ASSIGNED TASK
Starting with the line that contains "February 2025 (396, 1285)" and ending with the final line of the data below, print those lines exactly and nothing else.

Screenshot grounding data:
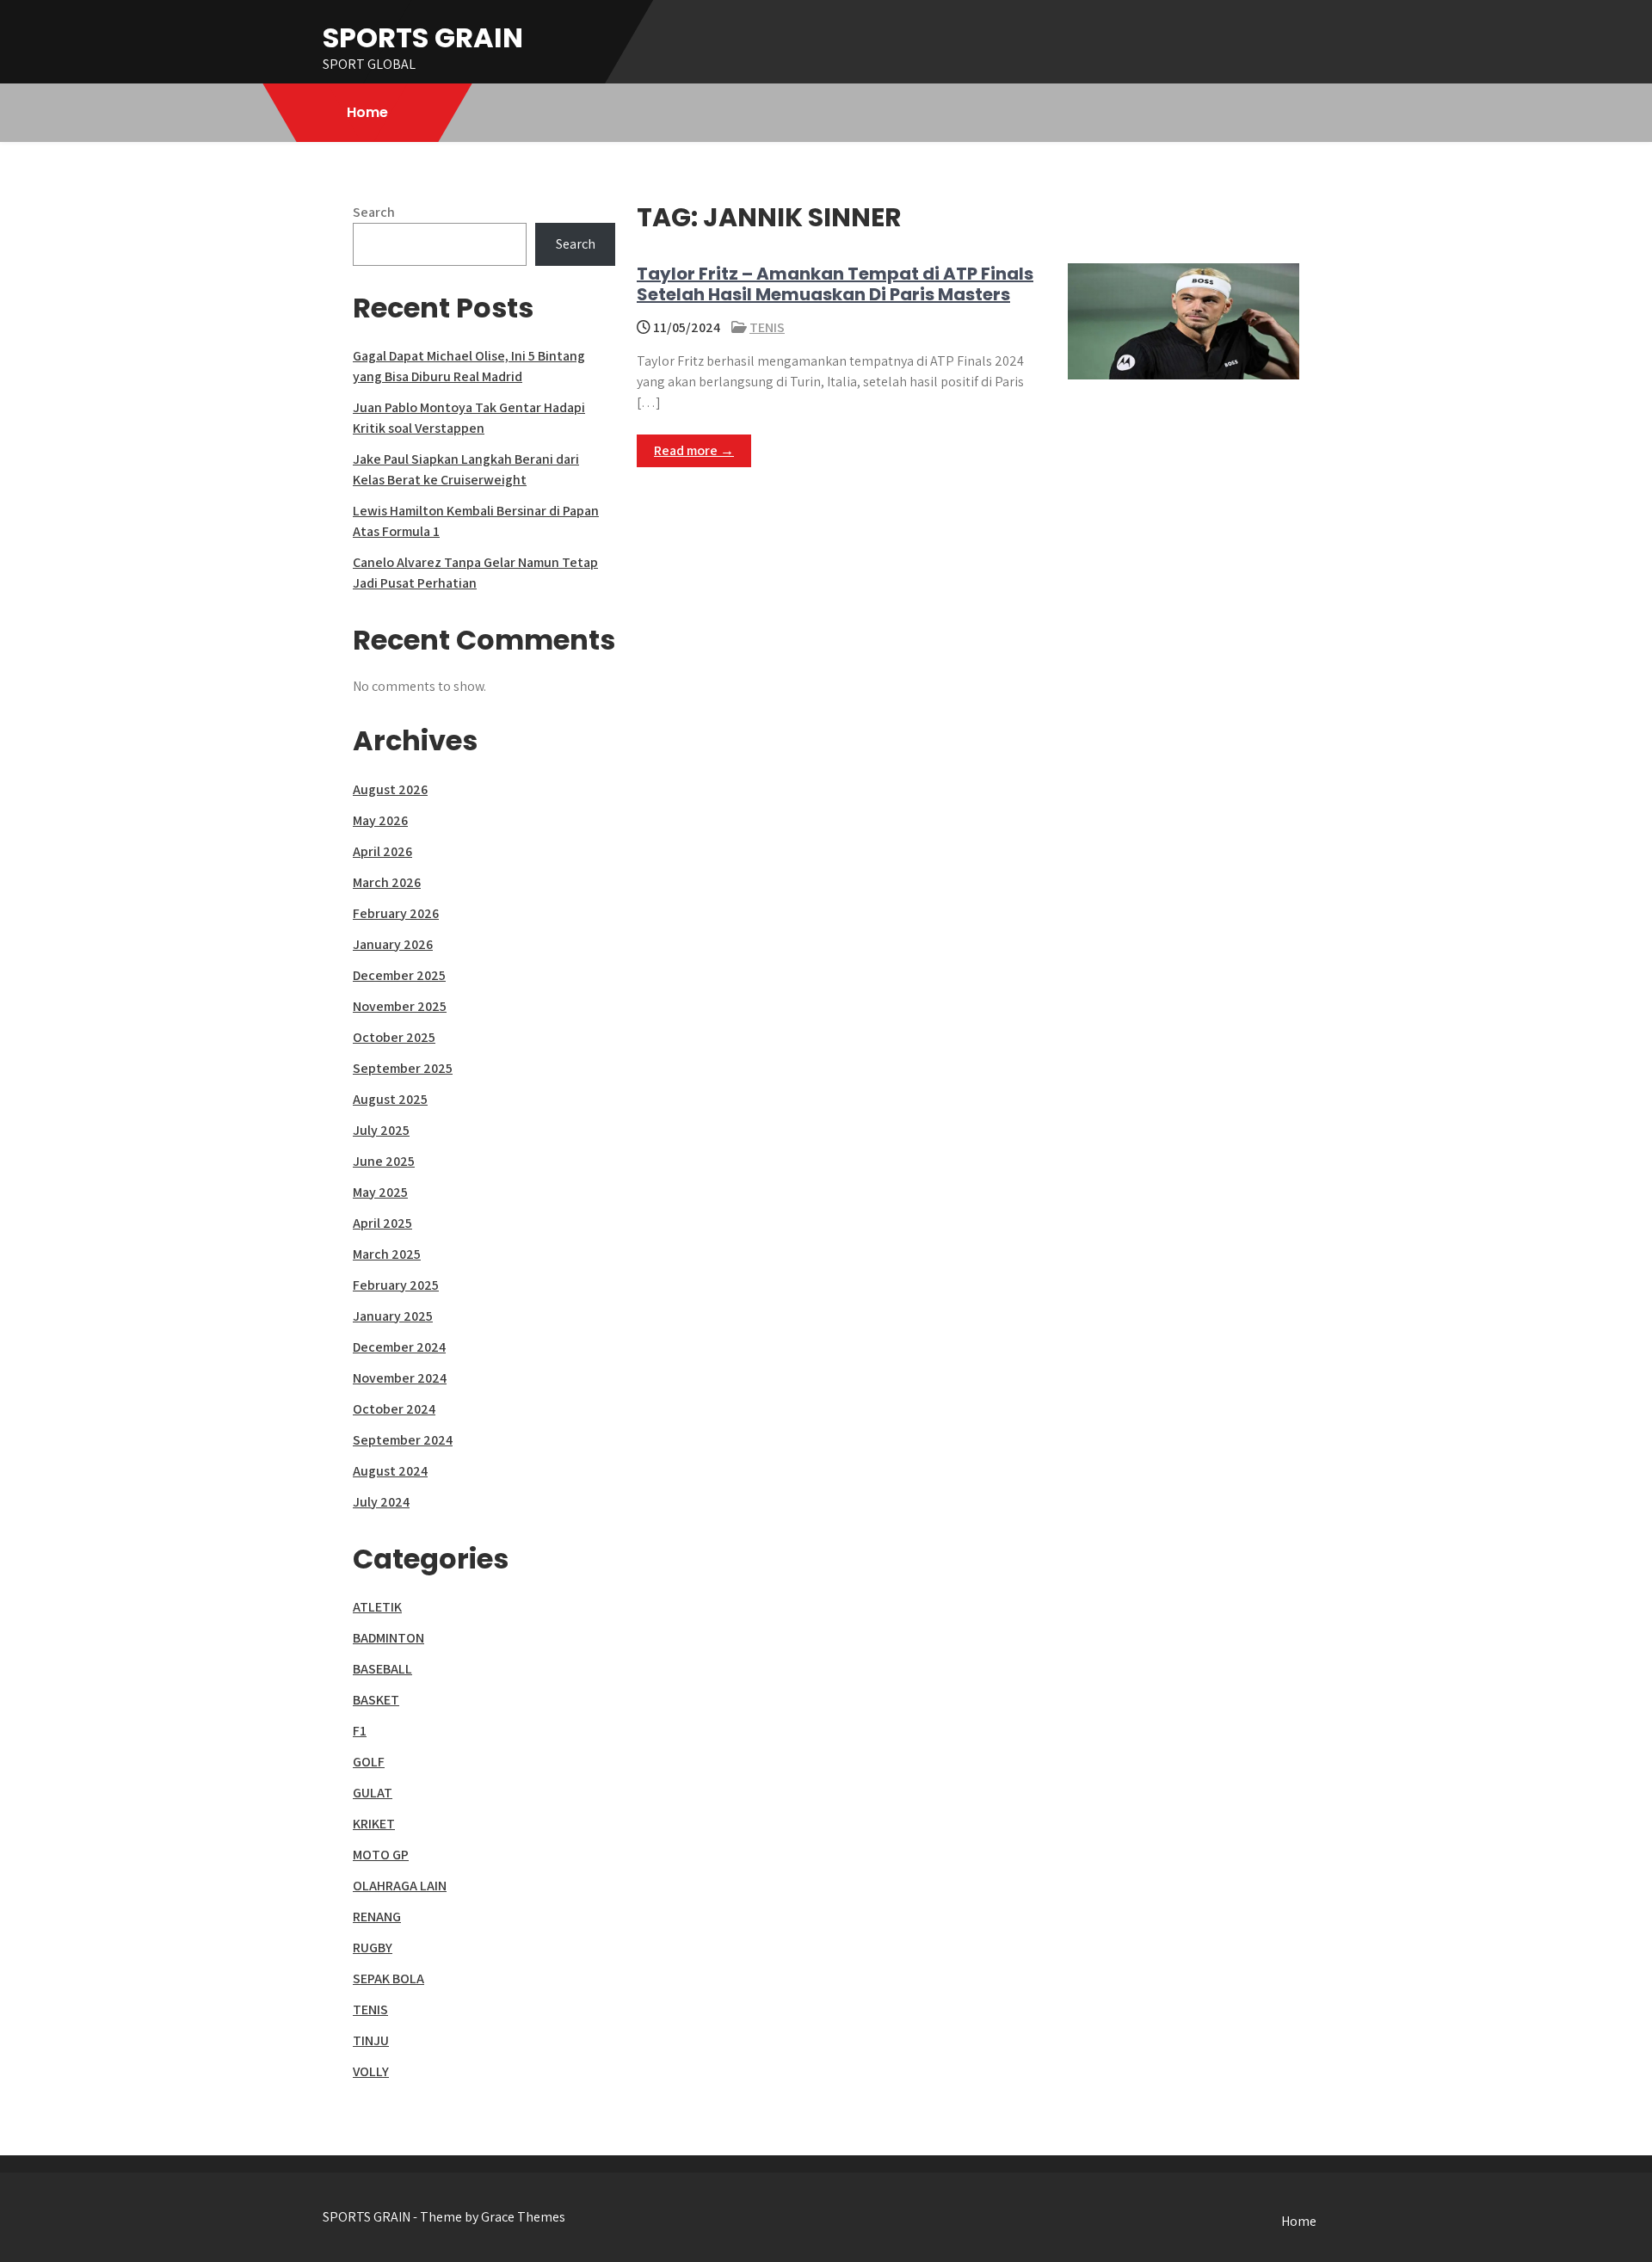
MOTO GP (381, 1855)
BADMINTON (388, 1638)
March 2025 (387, 1254)
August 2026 (390, 789)
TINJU (371, 2040)
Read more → (694, 450)
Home (367, 112)
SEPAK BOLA (388, 1978)
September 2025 (403, 1068)
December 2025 (399, 975)
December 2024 (399, 1347)
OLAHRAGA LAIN (400, 1886)
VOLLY (371, 2071)
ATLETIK (377, 1607)
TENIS (767, 327)
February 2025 (396, 1285)
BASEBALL (382, 1669)
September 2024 (403, 1440)
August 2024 (390, 1471)
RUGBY (372, 1947)
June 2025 (384, 1161)
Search (374, 212)
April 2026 (382, 851)
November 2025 (400, 1006)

RESPONSE TO THE TASK
February 2025 (396, 1285)
BASEBALL (382, 1669)
September 2024 (403, 1440)
August 2024 (390, 1471)
RUGBY (372, 1947)
June 2025 (384, 1161)
Search (374, 212)
April 2026 (382, 851)
November 2025 (400, 1006)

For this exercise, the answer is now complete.